Knesset Approves First Reading of New Infiltrators Law
The Knesset approved on Monday evening the first reading of the law to prevent infiltration of illegal immigrants, presented by Interior Minister Gideon Saar (Likud-Yisrael Beytenu).
The purpose of the law is to prevent the entry of illegal infiltrators into Israel's borders and add tools to deal with the phenomenon of the illegal infiltrators already residing in Israel.
The law, which was approved by the Cabinet last week, would allow police to jail illegal migrants for up to 12 months in special detention facilities.
The new law follows the cancellation of a previous law that allowed illegal migrants to be held for up to three years. That law was overturned by the High Court as unconstitutional. It is estimated the new law will cost 500,000 shekels ($140,000) to implement.
During the debate that preceded the vote, Minister Saar said that according to official United Nations estimates, there are more than 30 million Africans across the continent who are looking for a country to emigrate to.
"The equation is simple and brutal - If Israel becomes the liberal indicator in the West on dealing with illegal infiltrators - it will bring about the loss of the only Jewish state,” he declared.
“The onus is on us,” added Saar. “The responsibility does not lay on the human rights organizations. It also does not lay on the court. The responsibility to protect the borders of the state, its nature and its future lays on the elected government.”
Illegal entry to Israel from Africa has dropped by 99% since early 2012. In that time, Israel built a security barrier along its border with Egypt. In addition, the Sinai Peninsula, through which Bedouin smugglers brought citizens of various African and other countries to Israel, became the scene of a bloody ongoing battle between the Egyptian military and local crime gangs and terrorist groups.
Illegal entrants continue to enter Israel from Palestinian Authority-controlled regions of Judea and Samaria, and the government has also struggled to deal with the problem of foreign workers who overstay their visas.
As expected, the law was slammed by leftist MKs. Meretz chairwoman Zehava Galon slammed the law as “an obscene law of which we should be ashamed” and said it was a “disgrace to the Knesset.” She also claimed that placing illegal aliens in special detention facilities stands in contrast to a High Court ruling which said that a person cannot be imprisoned without trial.

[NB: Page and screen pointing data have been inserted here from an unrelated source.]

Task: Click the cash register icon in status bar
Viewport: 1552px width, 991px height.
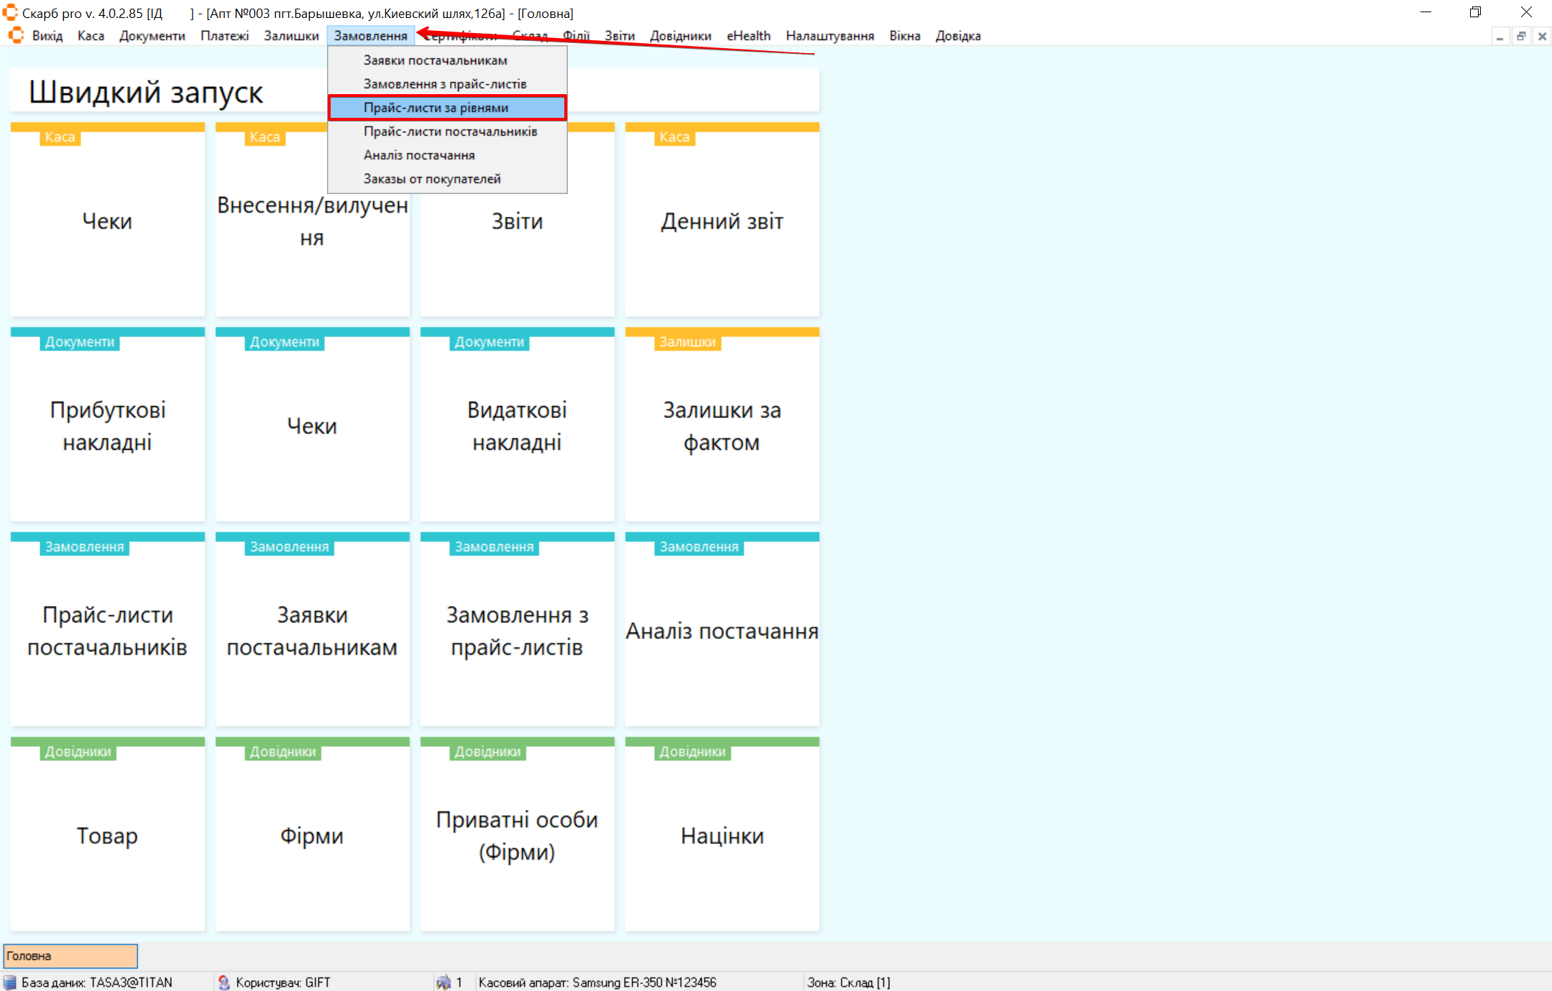Action: click(x=444, y=982)
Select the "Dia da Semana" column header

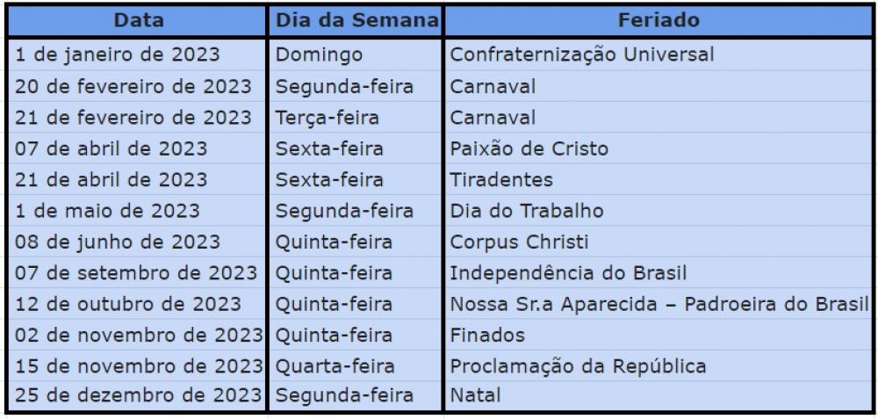356,19
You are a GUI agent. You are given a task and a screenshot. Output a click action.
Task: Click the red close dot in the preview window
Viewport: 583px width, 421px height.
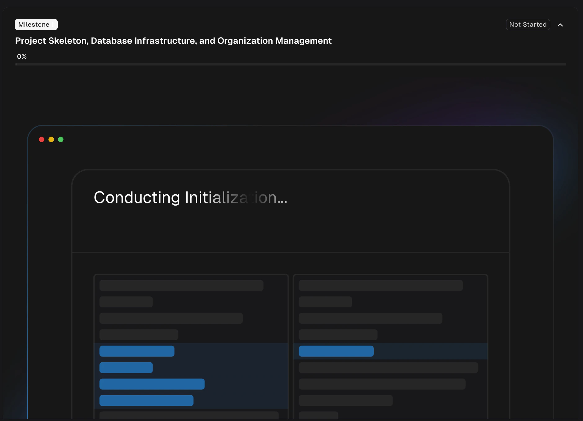coord(42,139)
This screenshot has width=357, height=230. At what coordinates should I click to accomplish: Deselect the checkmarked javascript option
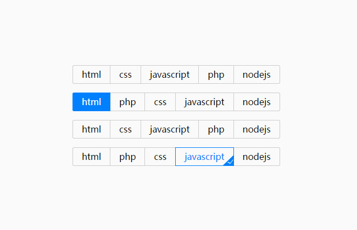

Responding to Galon’s remarks, Minister Saar said, “The statements made by the representatives of the opposition are nothing but a beautification of the problem and ignoring the harsh conditions under which infiltrators currently live. We will prioritize those infiltrators who have criminal records and who have no right to move freely around the cities of Israel."
He added, “You insist on leaving the State of Israel naked. We insist on protecting the State of Israel and we will succeed.”
MK Dov Khenin (Hadash) also slammed the law, saying, “What have we come down to? This country was founded by people who fled anti-Semitism. Where is the commandment, 'What is hateful to you do not do to your neighbor?’ You cannot deport refugees to Sudan and Eritrea.”
MK Galon was ejected from the plenum during the debate, after she interrupted MK Yariv Levin (Likud-Yisrael Beytenu).